XV secolo: dall'occupazione sforzesca a capoluogo della Marca Anconitana modifica

Dopo anni di pace e benessere la città, come tutta la zona circostante, fu occupata da Francesco Sforza nel 1433 che le impose la sua Signoria, che terminò con una serie di battaglie, dal 1443 al 1445, che videro contrapposti gli Sforza da una parte e la Lega Santa, (costituita da papa Eugenio IV, dal duca di Milano e dal re di Napoli) dall'altra. Gli amministratori della città abilmente presero la palla al balzo e riuscirono ad ottenere l'istituzione permanente della Corte Generale de lo Rectore de Sancta Chiesa; questo volle dire che Macerata divenne ufficialmente capoluogo della Marca Anconitana con il suo cambiamento da città agricola a città politico-burocratica con grande incremento della popolazione (grande immigrazione di notai, magistrati, soldati ed ecclesiastici).
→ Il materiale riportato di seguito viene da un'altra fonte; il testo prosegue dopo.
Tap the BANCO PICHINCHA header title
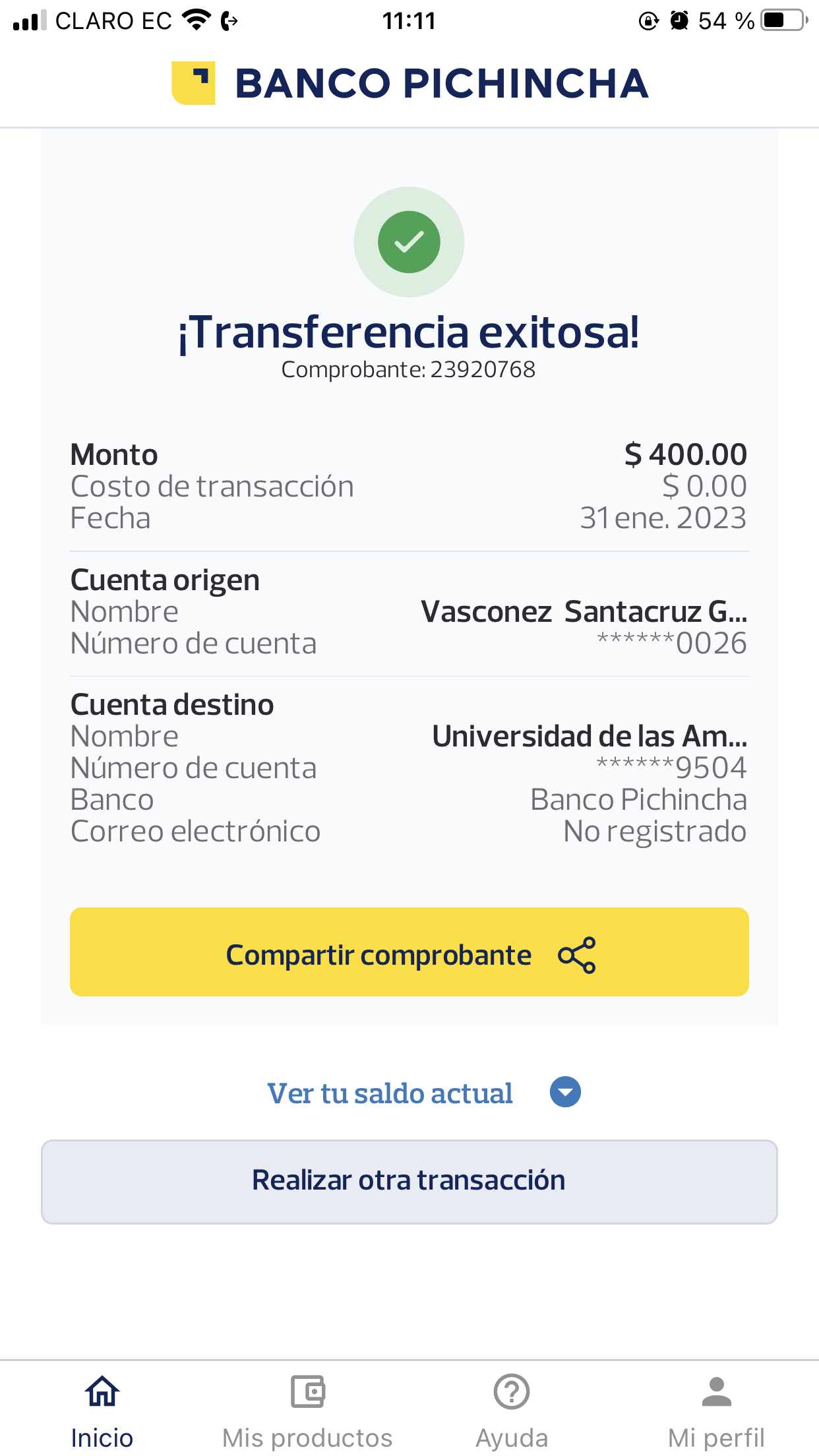The image size is (819, 1456). 442,84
Questo portò anche a ripensare alle misure difensive; per tale motivo si decise di costruire una cinta muraria a scarpa (cioè inclinata verso l'esterno) che includesse all'interno la zona di Porta Mercato (piazza compresa) e la zona di Porta Montana; in più si decise di creare nuovi torrioni. La città cambiò assetto in pochi anni: a spese del vescovo, il forlivese Nicolò dall'Aste, venne ricostruita la Cattedrale (1459–1464) e furono ristrutturati il già ricordato Palazzo dei Priori e quello della Regione per adibirli a sede del Cardinale Legato.

XVI secolo: il secolo aureo modifica

 
Macerata: Portico dei Mercanti (xilografia).
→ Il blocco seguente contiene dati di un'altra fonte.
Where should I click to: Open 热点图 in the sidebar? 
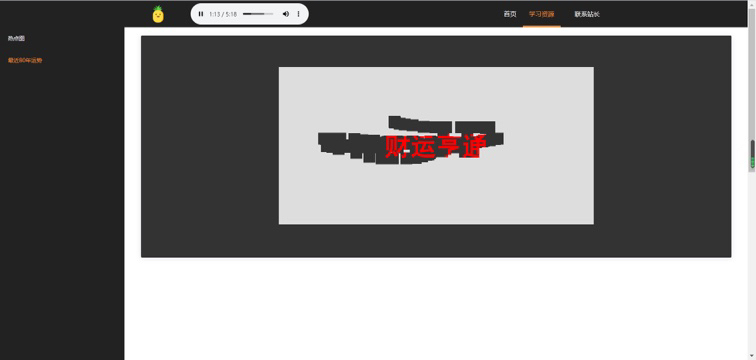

Questo fu il secolo d'oro per la città. I tali anni la vita cittadina fu caratterizzata da un fiorente livello politico sia a livello economico. Nei primi anni del secolo, a causa del timore di invasione da parte dei Lanzichenecchi e di altre truppe straniere, si decise di concludere i lavori alla cinta muraria con uno splendido esempio di sistema bastionato sangallese, che cingeva sia il Borgo Novo (in epoca moderna diventato Corso Garibaldi) sia il Borgo Vecchio (cioè Via Mozzi), tra Porta Montana e Porta Romana, con la costruzione di vari fortini penetrativi verso l'esterno, che permettevano una migliore difesa-offesa. Sempre in questo periodo si decise di ristrutturare la piazza centrale, ridisegnarono la forma della piazza, che divenne trapezoidale. Tali lavori furono affidati in parte a Cassiano da Fabriano, che realizzò la Loggia dei Mercanti, in parte all'architetto della Santa Casa di Loreto Lattanzio Ventura.
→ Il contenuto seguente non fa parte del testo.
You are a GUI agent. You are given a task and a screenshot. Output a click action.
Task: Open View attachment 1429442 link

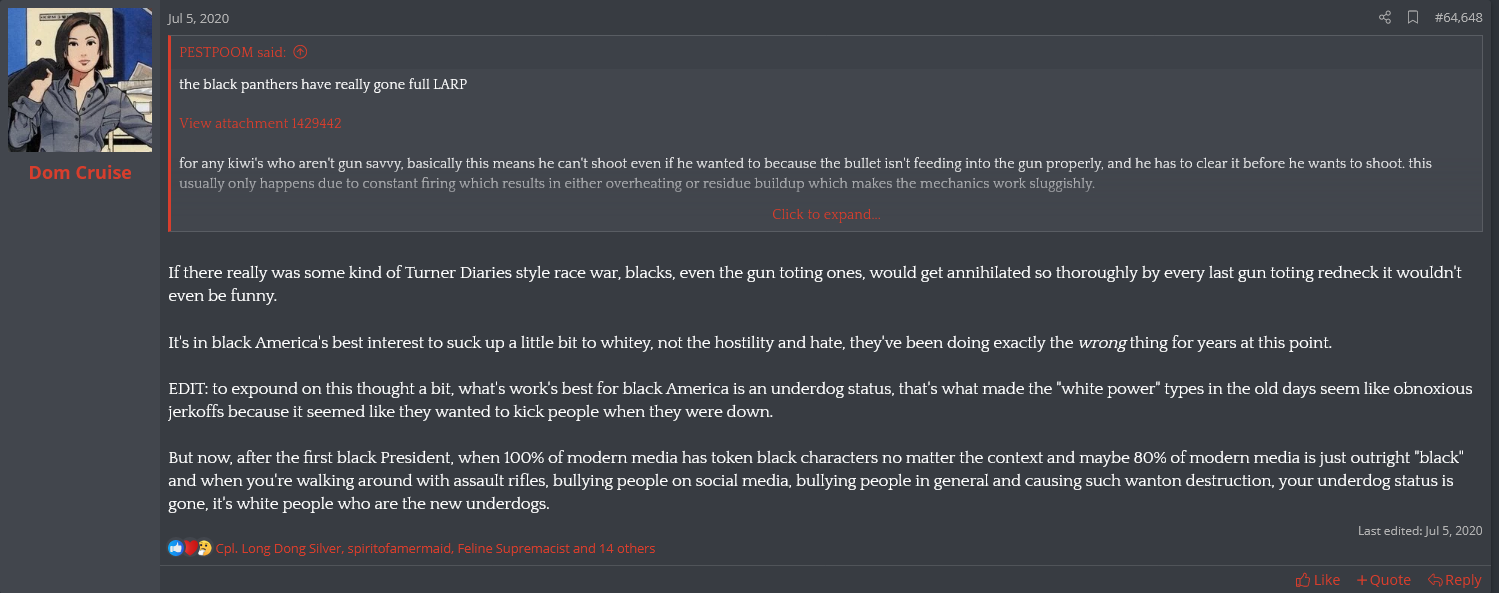click(x=260, y=123)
Inoltre furono edificati il Palazzo Legatizio, il Palazzo allo Studio, quest'ultimo nuova sede universitaria (oggi sede del comune), si costruì un nuovo Palazzo comunale e ripresero i lavori per la costruzione della Torre civica, si ricostruì la Strada Grande (poi diventata Via Matteotti) e a fine secolo, vista la mancanza di spazio, si permise la costruzione di abitazioni fuori dalle mura e si ampliò il vecchio Borgo San Giuliano, si cominciò a costruire fuori porta Romana (poi diventata Corso Cavour) e soprattutto si rivitalizzò la zona creata nel secolo precedente per ospitare i malati di peste, cioè Borgo San Giovanni Battista (l'odierna Corso Cairoli). Gli abitanti di quella zona, chiamata fin da allora le casette, erano soprattutto contadini locali ed emigrati albanesi.

L'edilizia privata vive un grande periodo; infatti vengono edificati: Palazzo Floriani (1531–1541), Palazzo Ciccolini (1546–1550), il cosiddetto Palazzo dei Diamanti della famiglia Mozzi (1535), Palazzo Marchetti (1560), Palazzo Mozzi (1570), Palazzo Ciccotto Mozzi (1566). Anche per l'edilizia religiosa furono anni irripetibili con le seguenti costruzioni: la chiesa ed il monastero di Santa Croce (1503), la chiesa di Santa Maria delle Vergini (1550–1577), un'opera di Galasso Alghisi da Carpi, le chiese di San Liberato e San Rocco.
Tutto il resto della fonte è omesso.